Developer Guide

Developer Quickstart

So you want to create your own LLM hacking agent? We've got you covered and taken care of the tedious ground work.

Let's start with some basic concepts:

  • A usecase is our basic abstraction for an agent. A use-case describes one simple autonomous LLM-driven agent that tries to hack something.
  • configurable takes care of all configuration-related tasks.
  • A capability is a simple function that can be called by the LLM to interact with the system.

It is recommended to use the Agent base class as a foundation for a new use-case, as it offers additional helper functions. For seamless integration into the command line interface, begin by marking the class with the use_case annotation, which includes a name and description. Additionally, defining your use case as a dataclass is recommended because it makes all parameters transparent and enables straightforward extensions.

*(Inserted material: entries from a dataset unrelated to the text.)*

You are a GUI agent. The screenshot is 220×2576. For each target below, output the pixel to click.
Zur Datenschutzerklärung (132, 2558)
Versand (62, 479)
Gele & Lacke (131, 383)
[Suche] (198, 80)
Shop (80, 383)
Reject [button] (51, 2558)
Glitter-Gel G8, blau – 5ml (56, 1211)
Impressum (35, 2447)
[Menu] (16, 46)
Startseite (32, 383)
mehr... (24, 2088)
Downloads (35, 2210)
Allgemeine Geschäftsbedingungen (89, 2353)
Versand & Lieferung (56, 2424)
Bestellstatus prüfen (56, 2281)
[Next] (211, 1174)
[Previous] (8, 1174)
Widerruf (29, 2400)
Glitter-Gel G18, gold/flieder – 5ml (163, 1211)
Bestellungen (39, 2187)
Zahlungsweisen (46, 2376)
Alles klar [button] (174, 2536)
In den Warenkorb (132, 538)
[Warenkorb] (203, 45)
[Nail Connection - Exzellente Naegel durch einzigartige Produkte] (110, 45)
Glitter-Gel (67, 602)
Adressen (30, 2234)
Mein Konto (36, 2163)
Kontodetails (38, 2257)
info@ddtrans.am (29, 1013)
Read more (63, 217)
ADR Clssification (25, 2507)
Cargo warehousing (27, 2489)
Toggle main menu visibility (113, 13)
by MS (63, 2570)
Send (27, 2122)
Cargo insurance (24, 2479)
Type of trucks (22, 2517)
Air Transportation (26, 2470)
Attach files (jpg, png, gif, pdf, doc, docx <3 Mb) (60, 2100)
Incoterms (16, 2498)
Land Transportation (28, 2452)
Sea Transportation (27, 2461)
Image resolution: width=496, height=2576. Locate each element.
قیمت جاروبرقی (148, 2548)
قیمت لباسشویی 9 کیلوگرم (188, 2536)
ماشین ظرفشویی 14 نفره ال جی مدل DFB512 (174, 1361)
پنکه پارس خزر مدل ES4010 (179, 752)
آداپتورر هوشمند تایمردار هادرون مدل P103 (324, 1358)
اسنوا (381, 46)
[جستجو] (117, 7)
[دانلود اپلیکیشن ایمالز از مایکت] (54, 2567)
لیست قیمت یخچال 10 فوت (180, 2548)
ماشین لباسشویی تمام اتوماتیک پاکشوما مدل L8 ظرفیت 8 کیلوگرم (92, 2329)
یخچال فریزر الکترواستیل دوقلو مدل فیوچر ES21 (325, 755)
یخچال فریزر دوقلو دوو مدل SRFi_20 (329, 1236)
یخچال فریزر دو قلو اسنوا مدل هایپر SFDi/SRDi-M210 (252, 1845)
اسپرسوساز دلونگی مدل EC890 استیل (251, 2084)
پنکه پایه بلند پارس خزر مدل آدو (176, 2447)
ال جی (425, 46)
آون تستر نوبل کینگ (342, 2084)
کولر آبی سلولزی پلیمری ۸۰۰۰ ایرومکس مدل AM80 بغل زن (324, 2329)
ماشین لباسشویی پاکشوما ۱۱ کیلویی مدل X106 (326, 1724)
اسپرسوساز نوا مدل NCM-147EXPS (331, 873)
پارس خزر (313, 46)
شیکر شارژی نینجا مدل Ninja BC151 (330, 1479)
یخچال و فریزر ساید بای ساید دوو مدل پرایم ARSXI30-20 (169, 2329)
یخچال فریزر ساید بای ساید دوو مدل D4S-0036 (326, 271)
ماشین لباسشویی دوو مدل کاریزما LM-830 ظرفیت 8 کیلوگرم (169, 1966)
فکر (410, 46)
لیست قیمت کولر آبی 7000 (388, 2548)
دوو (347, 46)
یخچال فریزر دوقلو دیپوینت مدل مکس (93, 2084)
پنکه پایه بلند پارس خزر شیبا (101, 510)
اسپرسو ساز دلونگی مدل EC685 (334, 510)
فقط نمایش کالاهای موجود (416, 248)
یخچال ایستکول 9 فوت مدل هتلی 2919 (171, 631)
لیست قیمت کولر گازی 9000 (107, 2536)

template_dir = pathlib.Path(__file__).parent
template_next_cmd = Template(filename=str(template_dir / "next_cmd.txt"))

# add the use-case to the wintermute command line interface
@use_case("minimal_linux_privesc", "Showcase Minimal Linux Priv-Escalation")
@dataclass
class MinimalLinuxPrivesc(Agent):

    # You can define variables for the interaction of the agent. _This does not
    # necessarily have to be an ssh-connection as shown in this example._
    #
    # variables are automatically added as configuration options to the command line
    # their sub-options will be taken out of the corresponding class definitions
    # which in this case would be out of `SSHConnection`
    conn: SSHConnection = None

    # variables starting with `_` are not handled by `Configurable` thus not
    # auto-configured
    _sliding_history: SlidingCliHistory = None

    # The `init` method is used to set up and organize different tasks for an object:
    def init(self):
        # It starts by calling the `init` method of its parent class
        # to make sure any necessary setup from the parent class is also performed.
        super().init()

        # It creates a `SlidingCliHistory` object, which helps
        #     in managing and recording command history interactions. _This is not necessary
        #     for every agent and can be #     customized._
        self._sliding_history = SlidingCliHistory(self.llm)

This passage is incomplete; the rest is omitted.